As for running it off-peak, local council laws forbid any mechanical noise from 10pm-7am - as we found out the first week the pool was installed and the neighbours complained (rightly so, it's pretty close to the fence line, even if it is in an insulated shed). Luckily the council were understanding that during the first week it needed to be run 24/7.

----------


## phild01

> Perhaps its easiest to have your pump run on a timer which matches the peak output of your solar system (ie 12pm or 1pm depending on orientation). That way your pool pump will be using what is being generated before it gets sent to the grid.

  +1

----------


## UseByDate

> My understanding was (from the electrician that installed it) that everything produced by the solar is sent to the grid at 8c/kwh, not consumed locally first with the remainder exported? Is that not correct?
>  .

  In South Australia (and probably in Queensland) only instantaneous excess power is sold to the grid. As others have said. If you install a timer so that the pump is running when the solar system is generating power, then it will be used by the pump, more generally the house, first. Any power generated by the solar system in excess of the house load will be sold to the grid. Selling all solar power generated to the grid at 8c per kWh would make the system uneconomic.

----------


## Boeing777

The pump runs 6 hours/day in winter and 8 hours/day in summer starting from 9am so it would seem there's not much else I can do to help, thanks for the clarification.

----------


## Sir Stinkalot

> The pump runs 6 hours/day in winter and 8 hours/day in summer starting from 9am so it would seem there's not much else I can do to help, thanks for the clarification.

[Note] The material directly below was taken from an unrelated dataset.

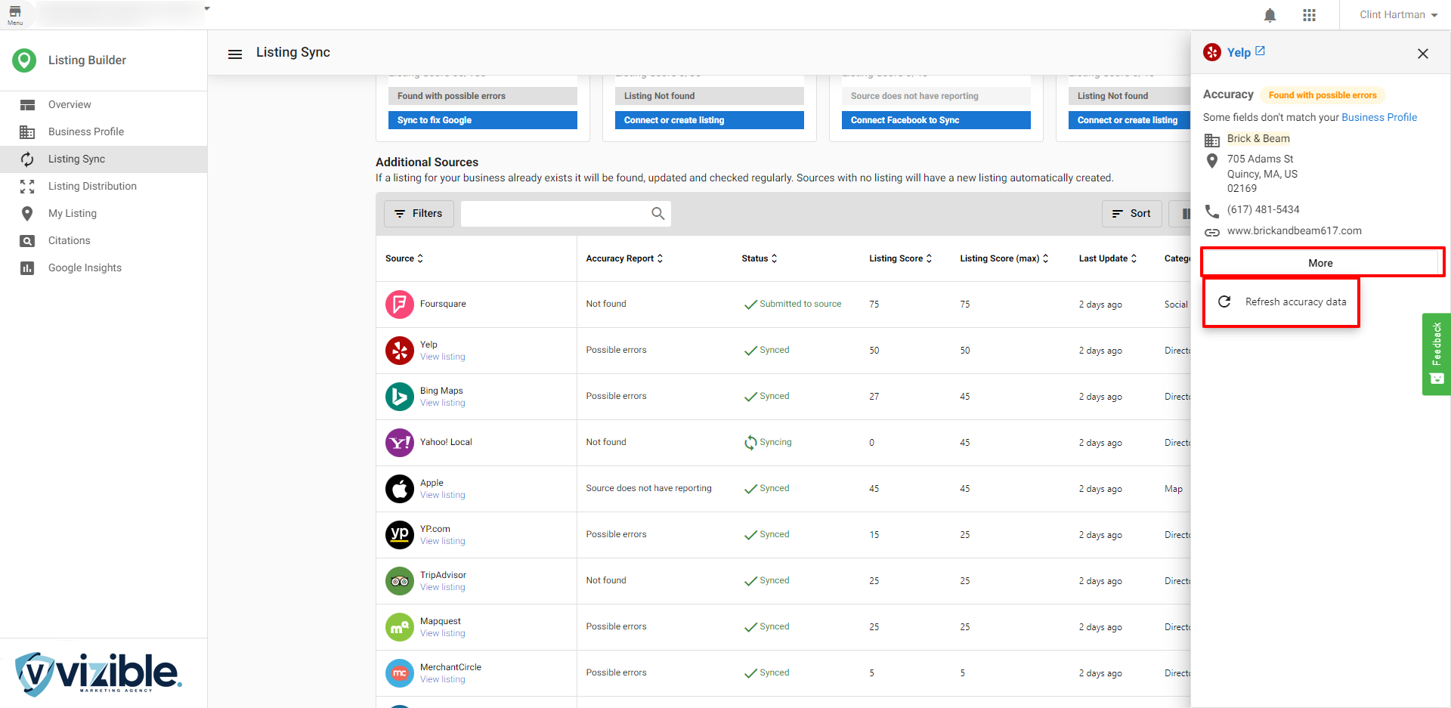Click the hamburger menu next to Listing Sync
Viewport: 1451px width, 708px height.
pos(235,54)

  If that is the case then in general terms the pool pump will be consuming as much of your generated power as it can when operating and then the excess is then being sold off to the grid. If there is excess being sold off then the next step is to move your other power requirements to when you are generating your own power. This can be as simple as using delayed start on the dishwasher or washing machine to operate during your peak solar generation period. You mention your credit on the bill is around $10 or so ..... it would be more interesting to see how much you are saving by not having to purchase the additional power that you are generating. 
If you need to buy power from the grid more than you sell it back to the grid (which is often the case) it makes sense to try and use as much of your own generated power as possible to avoid having to buy it at a higher rate. Its not always going to be perfect but I always delay start the dishwasher until about 1pm when my solar is at its highest - my wife just puts it on when its full (even at night). Nothings going to help if its cloudy at 1pm but you just take your chances! 
When the prices of battery storage drop (or become more competitive) which they are already starting to do then its a new ballgame and more power to the homeowner!

----------


## UseByDate

> When the prices of battery storage drop (or become more competitive) which they are already starting to do then its a new ballgame and more power to the homeowner!

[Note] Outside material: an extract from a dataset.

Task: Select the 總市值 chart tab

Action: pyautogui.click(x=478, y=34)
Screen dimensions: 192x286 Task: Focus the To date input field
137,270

  If the rebate is only $8 - $10 there is not much saving to be made.
 $8 “rebate” at 8c/kWh is 100 kWh /quarter. Assume buy back cost of energy is 30c/kWh then the saving would be 22c/kWh if all energy was used locally (no export).  
 100 times 4 times 22c = $88 /year
 Assume that a battery would have a useful life of 10 years then the battery would need to cost A$880 to break even and to make it worthwhile would need to be priced at under A$500.
 A$500 is 1/10 the present predicted price of the latest technology. (7kWh Power Wall).

----------


## Smurf

1.8kW system in Northern NSW should be producing around 3000 kWh a year. If you're only exporting 400 kWh a quarter, $8 at 8 cents / kWh, then you are already about 650 kWh of the 750 kWh (average, will vary seasonally) produced so there's not much more to be saved. The 650 kWh already being used will be saving somewhere around $160 a quarter depending on what you pay for electricity from the grid. So there's not much more to be saved really, most of the power produced is already being used within the household based on those figures.

----------


## UseByDate

> 1.8kW system in Northern NSW should be producing around 3000 kWh a year. If you're only exporting 400 kWh a quarter, $8 at 8 cents / kWh, then you are already about 650 kWh of the 750 kWh (average, will vary seasonally) produced so there's not much more to be saved. The 650 kWh already being used will be saving somewhere around $160 a quarter depending on what you pay for electricity from the grid. So there's not much more to be saved really, most of the power produced is already being used within the household based on those figures.

  A slip of the keyboard.
It is 100 kWh per quarter. 400 kWh per year.

----------